The Connecticut Air National Guard sent additional guardsmen down to Puerto Rico to help in the aftermath of Hurricane Maria.
One group of guardsmen already left a few days ago. The second group left from the base in East Granby on Friday morning.
"We're ready for it,” Senior Master Sgt. Chris with the Connecticut Air National Guard said. “We've trained for it."
The effort comes as donations continue to pour in from across the state to aid storm victims. The message from the people on the island continues to be that they are in dire need of food, water, and supplies.
"We brought 16,000 pounds of water down yesterday, just bottled water to get people through the day," 1st Lt. Brian Hinckley with the Connecticut Air National Guard said.
The group of about a dozen guardsmen took off on Friday morning with supplies including generators and water strapped to the Connecticut National Guard C-130H cargo plane.
The Connecticut Air National Guard said as Puerto Rico continues to rebuild, it will become even more important for organized, professional teams to make sure the cargo gets to where it's needed most.
These guardsmen are going directly to the airport in San Juan, which has been serving as the hub for all relief flights.

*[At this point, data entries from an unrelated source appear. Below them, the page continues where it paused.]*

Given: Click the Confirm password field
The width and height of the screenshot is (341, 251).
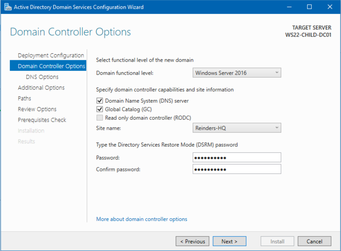Looking at the screenshot, I should coord(237,169).
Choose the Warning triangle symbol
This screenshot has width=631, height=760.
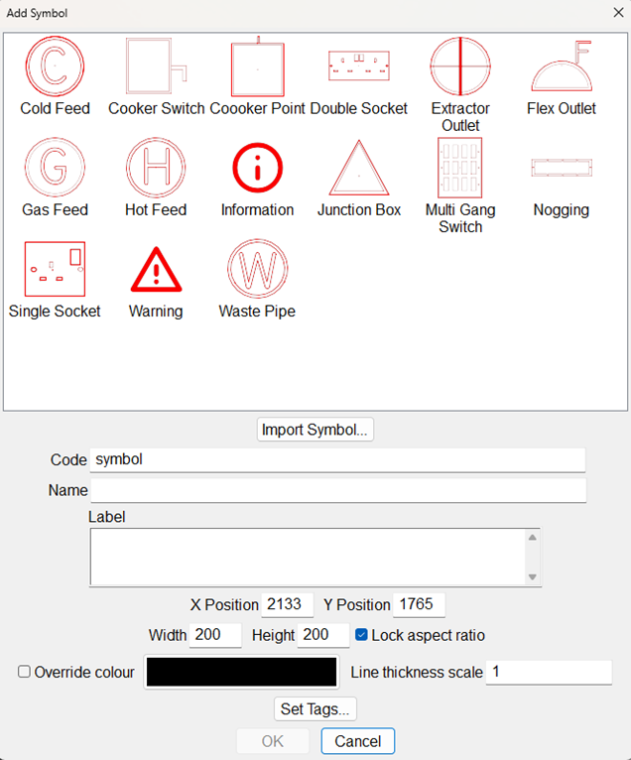(x=156, y=270)
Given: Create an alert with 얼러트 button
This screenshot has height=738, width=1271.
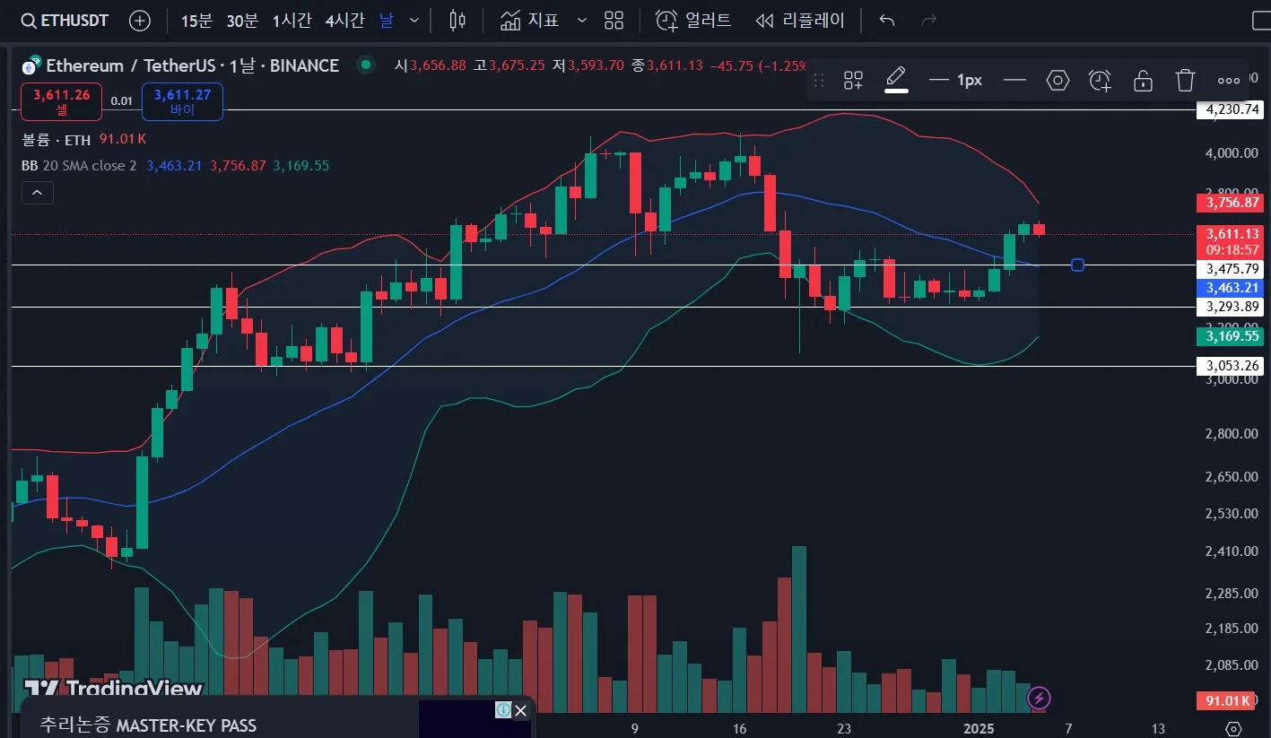Looking at the screenshot, I should click(693, 20).
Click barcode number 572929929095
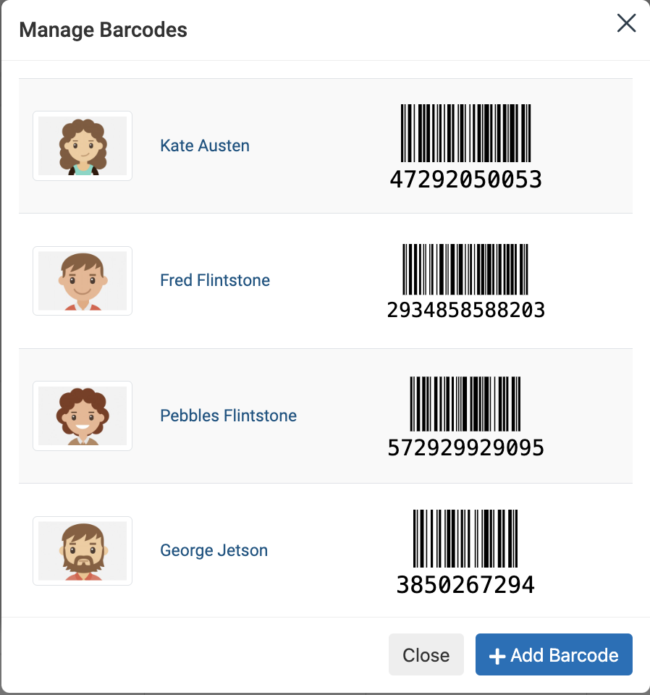Image resolution: width=650 pixels, height=695 pixels. [465, 447]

Once they land, in a couple of hours, they only have a small window of time to drop off personnel and supplies, before heading back to the mainland. On the ground, the guardsmen will load and unload cargo and make sure all of the supplies get to where it needs to go on the island.
"You see Connecticut tails, right next to Missouri, and Kentucky, and Georgia. Lots of C130's down there,” Hinckley said.
The Connecticut Air National Guard said they want to help in any way that they can.
"It's one of those things where, you can spend your entire National Guard career and never be called up,” Master Sgt. Joshua Mead with Connecticut Air National Guard said. “But to be called up to help and support other people makes you feel good inside. It really does."
This comes after the White House authorized waiving the Jones Act for the island, which loosens shipping rules and expands access to things such as food, medicine, and clothing.
More than 120 Connecticut National Guardsmen have supported recent hurricane relief efforts including, missions in Texas, Florida, and the U.S. Virgin Islands.
It's unclear when these guardsmen will return back to Connecticut. But, they say they'll stay down there for as long as they're needed.
"We're going to stay as long as we can, and give them as much help as we can,” Mead said.
Channel 3 spoke with the chairperson of the Puerto Rican Day Parade in Hartford. Ana Valentin-Jackson said her family is still living on the Caribbean island.
She said the waiver was a big step, especially because it's been hard to get donations down to Puerto Rico.
"People have really outdone themselves beautifully donating, but at the same time we have warehouses full of donations that are sitting, waiting for a truck to be taken to the port," Valentin-Jackson said.
Anyone looking to make a donation can do so at RedCross.org.